Your assignment> Search the data for the word "will". Reproduce every line where it is found.

====== Data extract

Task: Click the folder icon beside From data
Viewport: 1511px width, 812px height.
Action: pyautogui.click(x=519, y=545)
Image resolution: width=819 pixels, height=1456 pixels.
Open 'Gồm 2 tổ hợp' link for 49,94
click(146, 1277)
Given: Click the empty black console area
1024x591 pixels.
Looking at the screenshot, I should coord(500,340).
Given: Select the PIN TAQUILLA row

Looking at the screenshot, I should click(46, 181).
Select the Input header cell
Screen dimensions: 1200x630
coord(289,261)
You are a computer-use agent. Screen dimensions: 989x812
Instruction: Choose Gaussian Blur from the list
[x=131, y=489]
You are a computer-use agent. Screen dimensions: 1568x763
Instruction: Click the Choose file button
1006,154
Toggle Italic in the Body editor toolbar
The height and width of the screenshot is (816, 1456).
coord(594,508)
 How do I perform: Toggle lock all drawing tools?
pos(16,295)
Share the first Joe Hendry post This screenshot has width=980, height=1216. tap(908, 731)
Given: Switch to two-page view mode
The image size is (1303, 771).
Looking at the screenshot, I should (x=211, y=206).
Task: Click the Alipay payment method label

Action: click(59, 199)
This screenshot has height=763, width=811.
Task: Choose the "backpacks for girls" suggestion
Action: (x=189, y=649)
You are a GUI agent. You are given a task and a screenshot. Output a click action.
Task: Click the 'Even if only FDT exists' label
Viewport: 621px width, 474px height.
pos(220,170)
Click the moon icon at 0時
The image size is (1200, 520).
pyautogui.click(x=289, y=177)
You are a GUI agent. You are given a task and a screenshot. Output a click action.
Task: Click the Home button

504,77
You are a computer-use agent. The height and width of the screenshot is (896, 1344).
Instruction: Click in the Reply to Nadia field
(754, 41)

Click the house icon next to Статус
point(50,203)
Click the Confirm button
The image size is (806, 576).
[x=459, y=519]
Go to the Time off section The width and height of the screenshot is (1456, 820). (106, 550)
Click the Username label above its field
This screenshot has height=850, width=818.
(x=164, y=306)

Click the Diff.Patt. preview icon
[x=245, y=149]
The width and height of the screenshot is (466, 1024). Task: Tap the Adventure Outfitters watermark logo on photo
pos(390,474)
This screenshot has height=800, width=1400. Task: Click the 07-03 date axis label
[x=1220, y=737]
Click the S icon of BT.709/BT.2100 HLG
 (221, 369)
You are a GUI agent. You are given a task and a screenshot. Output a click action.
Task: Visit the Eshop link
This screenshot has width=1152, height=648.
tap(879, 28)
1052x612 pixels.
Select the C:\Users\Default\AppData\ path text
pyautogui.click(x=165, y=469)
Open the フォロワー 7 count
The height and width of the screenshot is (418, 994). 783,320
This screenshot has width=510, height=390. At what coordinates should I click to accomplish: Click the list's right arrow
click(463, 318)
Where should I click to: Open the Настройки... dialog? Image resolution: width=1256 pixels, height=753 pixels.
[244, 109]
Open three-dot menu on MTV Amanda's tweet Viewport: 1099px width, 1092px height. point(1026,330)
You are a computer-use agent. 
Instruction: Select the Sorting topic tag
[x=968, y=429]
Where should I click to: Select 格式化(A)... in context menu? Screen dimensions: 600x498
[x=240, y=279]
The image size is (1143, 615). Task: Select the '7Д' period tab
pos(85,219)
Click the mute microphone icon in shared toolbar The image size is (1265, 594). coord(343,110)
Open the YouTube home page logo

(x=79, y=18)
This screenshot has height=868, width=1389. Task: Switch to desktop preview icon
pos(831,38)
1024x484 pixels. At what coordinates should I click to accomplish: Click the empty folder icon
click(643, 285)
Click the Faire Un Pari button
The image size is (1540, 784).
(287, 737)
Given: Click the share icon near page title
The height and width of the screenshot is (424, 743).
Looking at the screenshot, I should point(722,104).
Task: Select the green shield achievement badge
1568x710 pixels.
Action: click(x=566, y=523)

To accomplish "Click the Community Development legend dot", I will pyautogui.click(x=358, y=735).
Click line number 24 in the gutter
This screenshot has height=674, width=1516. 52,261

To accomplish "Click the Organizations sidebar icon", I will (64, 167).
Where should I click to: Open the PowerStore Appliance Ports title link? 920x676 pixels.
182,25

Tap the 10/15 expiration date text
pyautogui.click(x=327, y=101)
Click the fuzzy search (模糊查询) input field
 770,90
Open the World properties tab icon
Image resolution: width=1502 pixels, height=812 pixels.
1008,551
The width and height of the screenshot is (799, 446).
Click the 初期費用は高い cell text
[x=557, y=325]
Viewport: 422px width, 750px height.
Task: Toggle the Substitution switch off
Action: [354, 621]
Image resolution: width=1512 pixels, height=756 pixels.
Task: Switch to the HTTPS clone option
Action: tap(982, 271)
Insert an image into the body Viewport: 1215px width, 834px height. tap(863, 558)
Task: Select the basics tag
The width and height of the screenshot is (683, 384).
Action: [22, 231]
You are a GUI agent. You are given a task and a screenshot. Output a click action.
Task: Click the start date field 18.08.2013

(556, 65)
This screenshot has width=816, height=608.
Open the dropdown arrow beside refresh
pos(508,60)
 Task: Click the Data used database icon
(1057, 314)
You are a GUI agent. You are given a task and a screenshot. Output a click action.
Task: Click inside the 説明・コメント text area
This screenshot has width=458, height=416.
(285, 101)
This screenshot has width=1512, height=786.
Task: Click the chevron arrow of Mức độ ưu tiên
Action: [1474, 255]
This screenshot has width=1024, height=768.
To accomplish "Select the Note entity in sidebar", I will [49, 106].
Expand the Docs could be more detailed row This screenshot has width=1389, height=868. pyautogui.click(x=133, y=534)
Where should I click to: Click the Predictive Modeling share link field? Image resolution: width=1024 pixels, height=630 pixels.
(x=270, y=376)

============

Exercise solution>
To accomplish "Click the Community Development legend dot", I will pyautogui.click(x=358, y=735).
To accomplish "Click the Organizations sidebar icon", I will (64, 167).
To accomplish "Select the Note entity in sidebar", I will [49, 106].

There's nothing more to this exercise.